Foi entrar na sala Vip e ouvir alguém me chamando com intimidade. O desconhecido se aproximou, eu suspeitava que era vagamente mineiro, vagamente produtor de leite -e indiretamente ele confirmou as vagas suspeitas: embarcava para a Austrália com outros produtores de Minas e São Paulo.
Convidou-me para o canto onde estava a sua turma, quatro ou cinco desconhecidos como ele, apresentou-me aos demais com notável economia de dados -tampouco deveria saber muito de mim- e retomou a conversa que unia aquele grupo: iam a uma exposição de gado em Melbourne, esperavam ver maravilhas na mesma medida em que viam o descalabro do rebanho nacional.
O interessante assunto se generalizou e eu fiquei na situação de Onassis quando falava inglês: ele só sabia três palavras ("of course", "wonderful" e "really") e mesmo assim conseguia fazer negócios de milhões.
Não era bem o meu caso. Não pretendia negociar bois nem vacas, leiteiras ou não. Fiquei nos monossílabos, espantando-me adequadamente e até me indignando diante da dramática situação do nosso gado vacum.
Bem ou mal, eu ia levando. Mas quando ouvi falar em "matriz" fiquei boiando. Para um ex-coroinha, matriz era a igrejinha de Nossa Senhora da Guia, no Lins de Vasconcelos, branquinha, em cima do pequenino morro, com sua torre única encharcada de tempo e cambaxirras, sua enorme escadaria de pedra da qual rolei certa vez, esfolando para sempre um joelho, no qual guardo até hoje a cicatriz da ferida e a memória do susto.
Guardo sobretudo a memória do sino -o sino da matriz-, convenientemente rachado como convinha a um sino de matriz modesta, diferente dos parrudos carrilhões das grandes catedrais.
Aquele sino -que eu ouvia no quintal da nossa casa- continua me perseguindo vida afora.

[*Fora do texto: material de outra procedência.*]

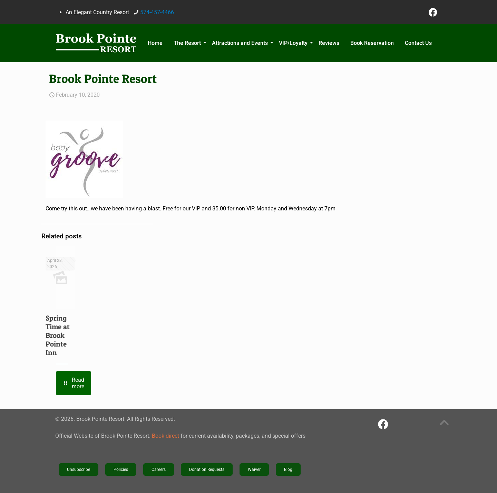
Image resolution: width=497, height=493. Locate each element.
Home (155, 43)
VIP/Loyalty (294, 43)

Muitos anos depois, na prisão de um quartel em Juiz de Fora, de repente, no meio da noite, ouvi aquele sino e mecanicamente me preparei para rezar -só então descobri que o tempo passara e eu não sabia mais rezar.

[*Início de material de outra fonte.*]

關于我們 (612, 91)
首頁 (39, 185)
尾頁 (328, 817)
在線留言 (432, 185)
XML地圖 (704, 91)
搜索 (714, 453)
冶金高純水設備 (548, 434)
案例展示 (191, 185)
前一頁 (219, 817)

Pensava no meu sino, imperfeito sino, apropriado para chamar homens imperfeitos à prece e a Deus, mas o homem à minha frente continuava indignado com o descaso do governo em relação às matrizes.
Segundo informava, uma boa matriz estava custando tanto em pé, tanto abatida -e continuei pensando no quanto custaria a matriz de Nossa Senhora da Guia destruída por uma bomba ou terremoto.
Lembrei cenas de guerra, nas igrejas de Guernica, de Dresden, em velhas matrizes com séculos dentro de suas entranhas de mármore desventradas pela insânia dos homens.
Imaginei as igrejas de que gosto abatidas pelo descaso do governo, sangrando em suas feridas de pedra, Santa Agnese in Agone, na Piazza Navona, Santa Maria dei Fiori, em Florença, os Duomos de Siena e Orvieto, as soturnas catedrais da Espanha, o gótico flamboyant das igrejas inglesas, lamentaria por elas, mas sofrer, mesmo, só pela igrejinha de Lins de Vasconcelos, matriz de todas as matrizes.
Sim, concordei, era necessário fazer alguma coisa, cobrar soluções enérgicas dos poderes constituídos, mobilizar a opinião pública, ouvir o clero e os líderes comunitários. De braços cruzados, nada seria conseguido.
Para meu estupor, o homem falava agora sobre cifras, dizia que uma boa matriz e um boi avariado tinham o mesmo preço no gancho. Eu continuava distraído. Pensava na igrejinha onde fizera a primeira comunhão e onde um primo, numa estranhíssima história até hoje não aceita nem recusada pela família, jurava que tinha visto Santa Terezinha do Menino Jesus piscar o olho para ele.
Sair do primo -que se chamava Aderbal, vulgo Babau- e da matriz de Lins de Vasconcelos para a sala vip do Galeão e para o aviltado preço do boi no gancho exigia um esforço mental que a natureza me negou. Perguntei, com alguma veemência, que gancho seria aquele, capaz de nivelar no mesmo preço um boi e a igrejinha onde fui batizado e fiz a primeira comunhão.
O homem acabava de me explicar as soluções encontradas na Austrália para valorizar as matrizes em relação aos bois. Olhou-me desvairado, tomando-me como idiota. E só não me fez desfeita maior porque o tempo melhorara, o aeroporto abrira e a voz da Íris Letieri, saída de travesseiros amassados e lençóis úmidos de lascívia, chamou-o para o vôo 617, six, one, seven.